» PROBLEM REQUIREMENTS:
Print every entry below again exactly as written, skipping the pictures.

[Collected data]
§ §
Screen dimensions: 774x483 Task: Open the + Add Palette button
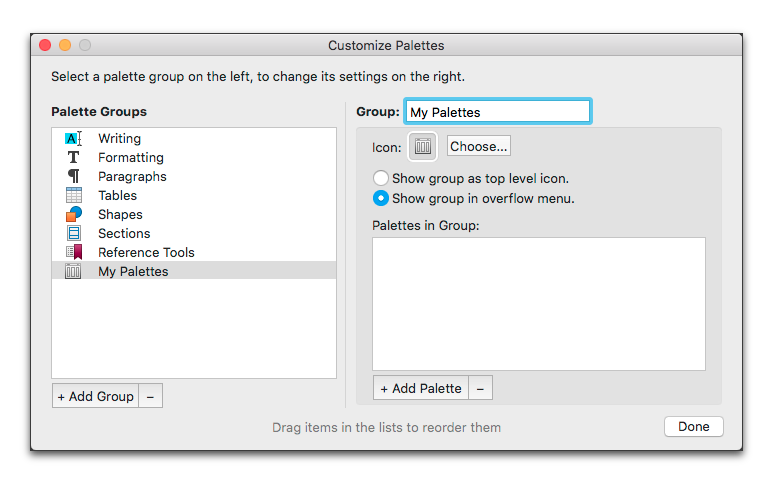[420, 388]
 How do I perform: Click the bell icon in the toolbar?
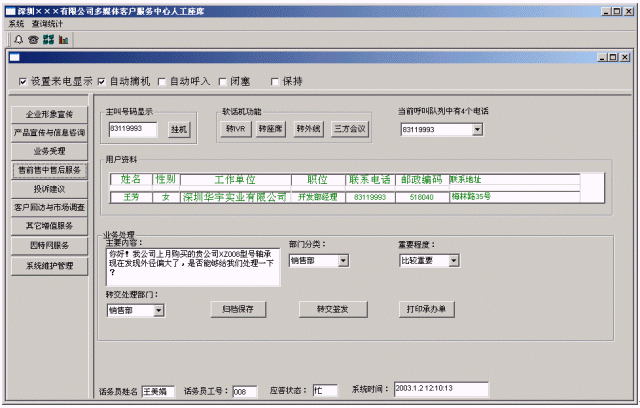[18, 40]
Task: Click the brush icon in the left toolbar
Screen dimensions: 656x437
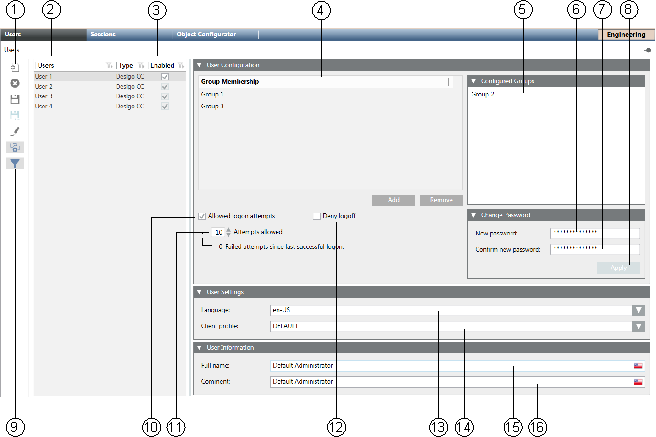Action: pyautogui.click(x=15, y=131)
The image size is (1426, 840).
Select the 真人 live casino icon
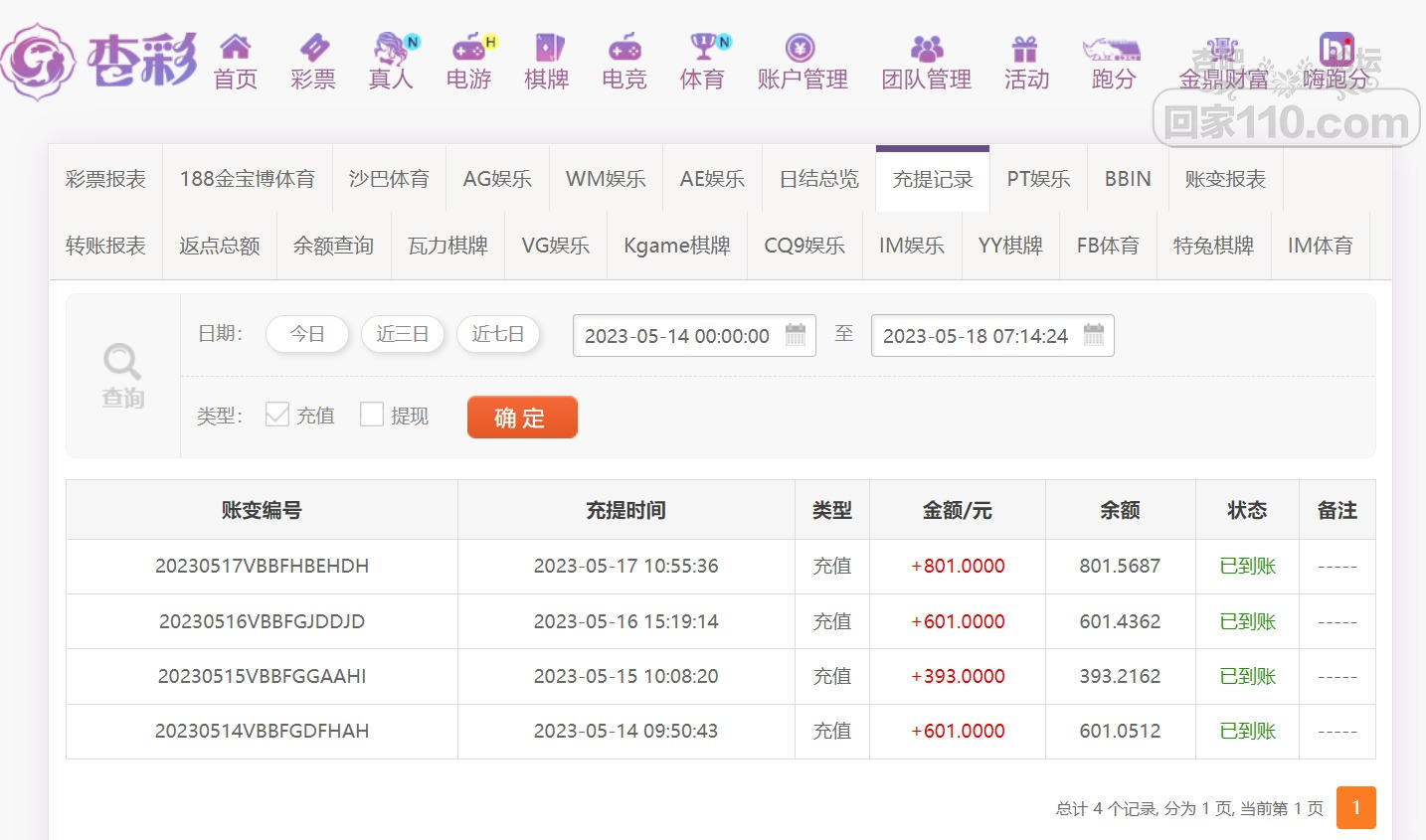click(391, 48)
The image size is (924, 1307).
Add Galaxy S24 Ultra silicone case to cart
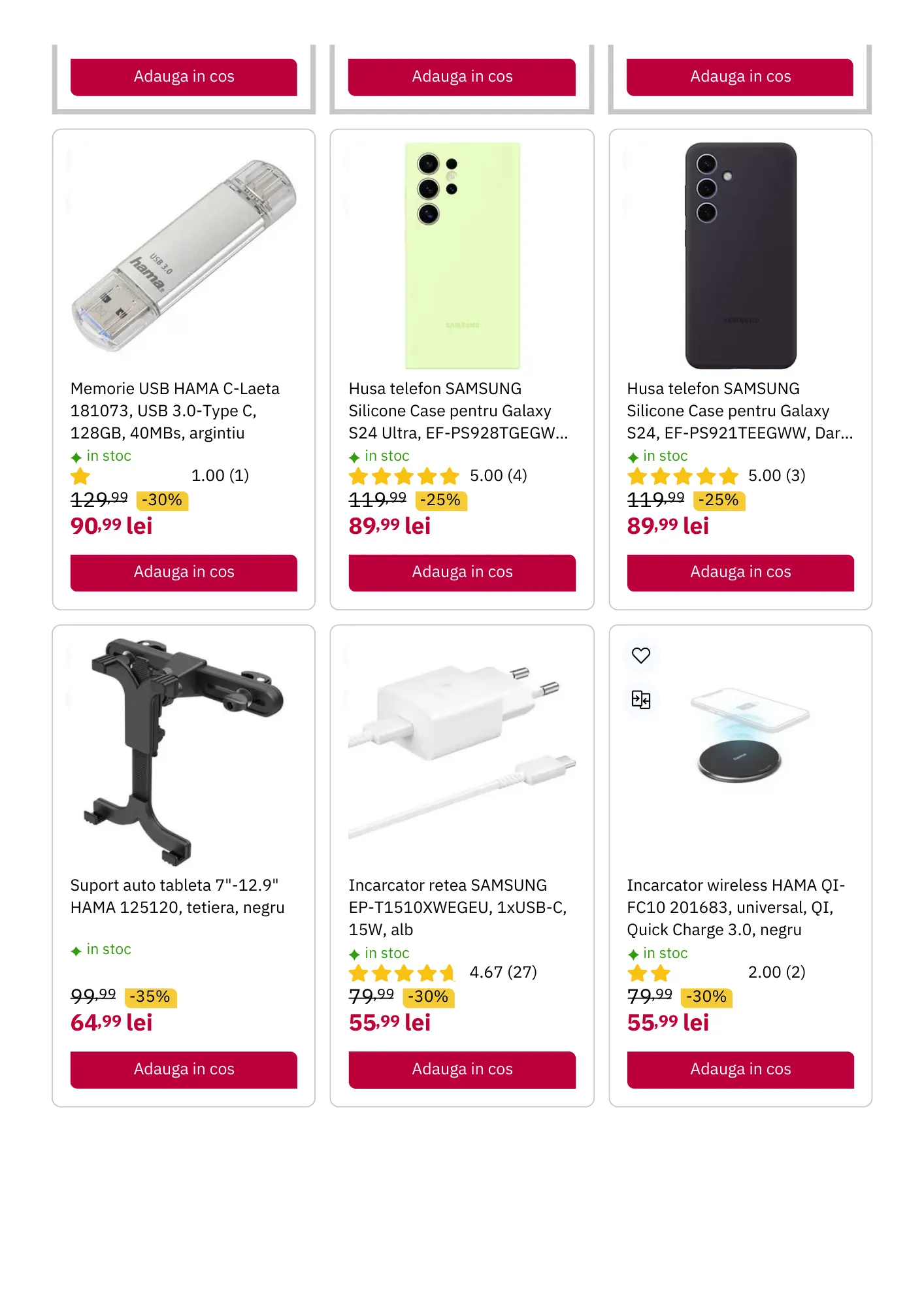[x=462, y=572]
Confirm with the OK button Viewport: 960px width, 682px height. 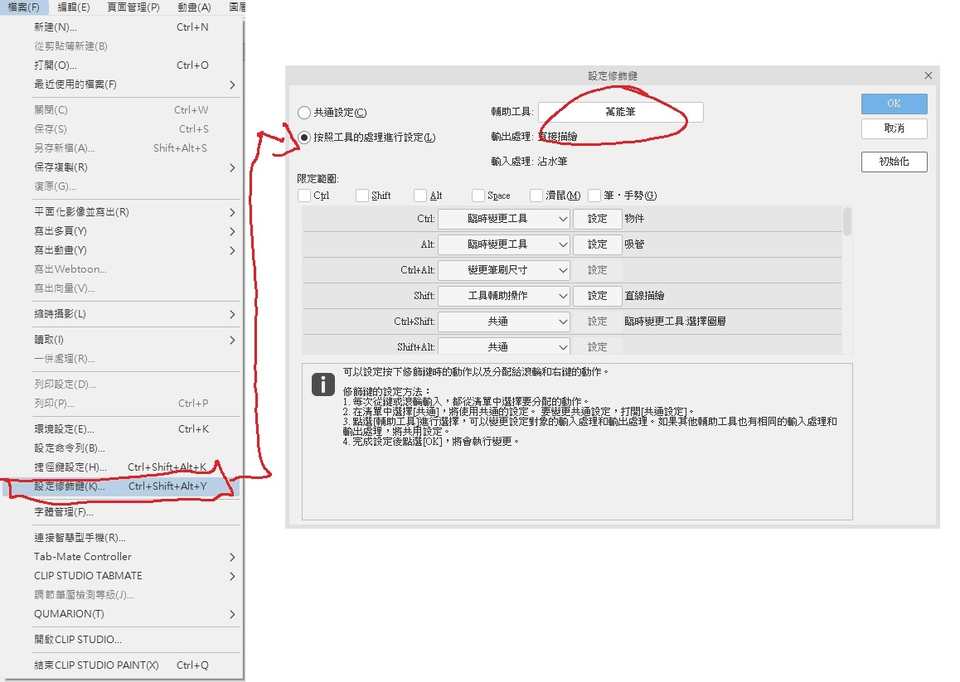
§ §
» TASK ANSWER:
Screen dimensions: 774x483 Task: Open the + Add Palette button
[420, 388]
 How do I perform: Click the bell icon in the toolbar?
[18, 40]
Task: Click the brush icon in the left toolbar
Screen dimensions: 656x437
Action: pyautogui.click(x=15, y=131)
The image size is (1426, 840).
Select the 真人 live casino icon
click(391, 48)
The image size is (924, 1307).
Add Galaxy S24 Ultra silicone case to cart
[x=462, y=572]
Confirm with the OK button Viewport: 960px width, 682px height. 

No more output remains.